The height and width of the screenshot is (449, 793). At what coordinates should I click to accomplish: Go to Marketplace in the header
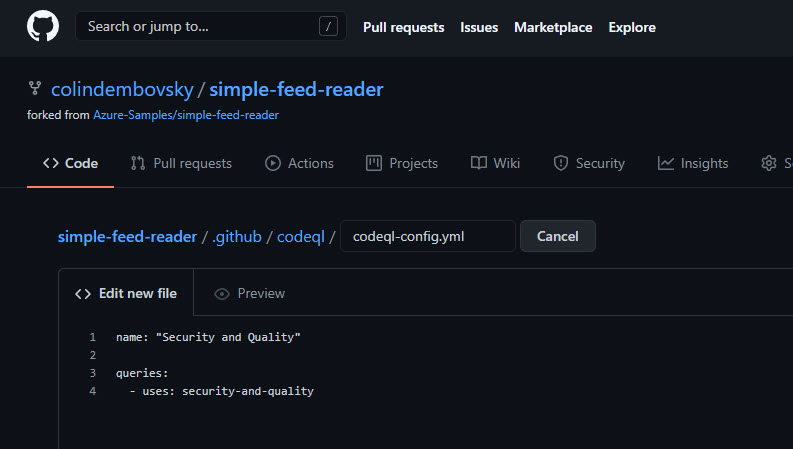(x=553, y=27)
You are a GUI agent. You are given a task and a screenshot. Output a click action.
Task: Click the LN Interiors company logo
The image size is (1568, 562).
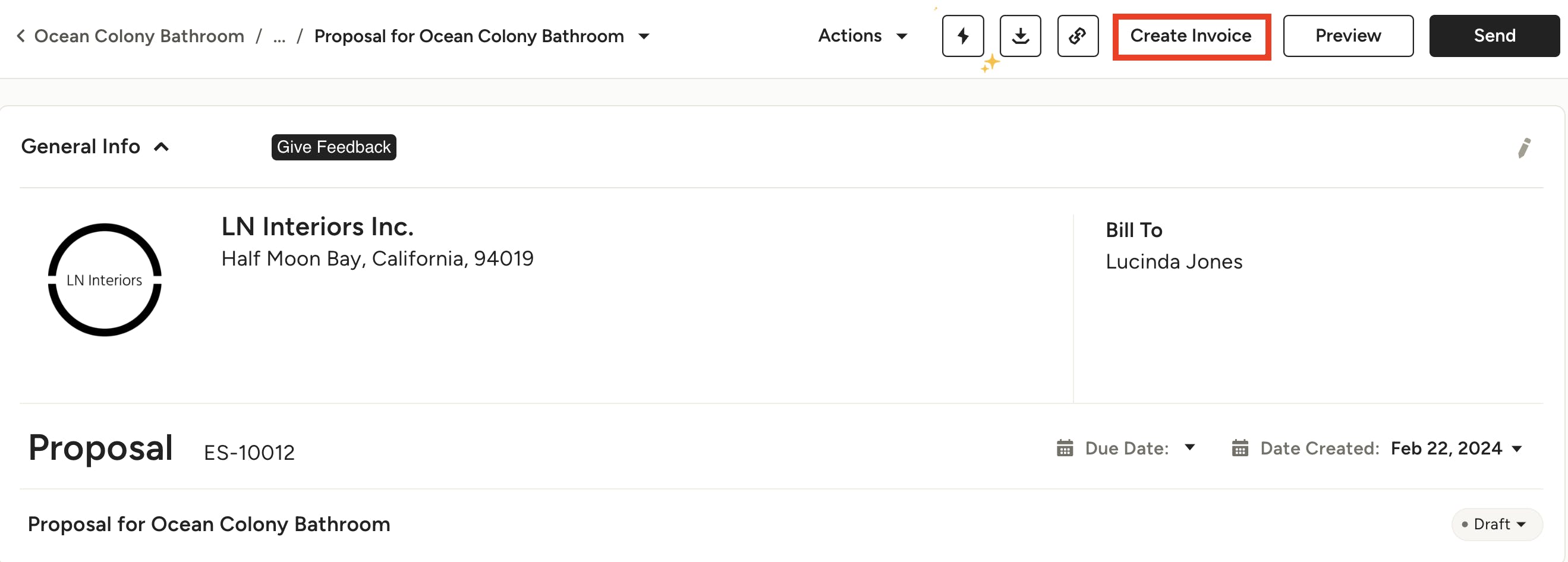coord(105,280)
++++++++++
**WHAT YOU HAVE TO DO:** The answer is the records above, repeated exactly, with no picture in it.

**FINAL ANSWER:**
The height and width of the screenshot is (449, 793). At what coordinates should I click to accomplish: Go to Marketplace in the header
(x=553, y=27)
You are a GUI agent. You are given a task and a screenshot. Output a click action.
Task: Click the LN Interiors company logo
The image size is (1568, 562).
coord(105,280)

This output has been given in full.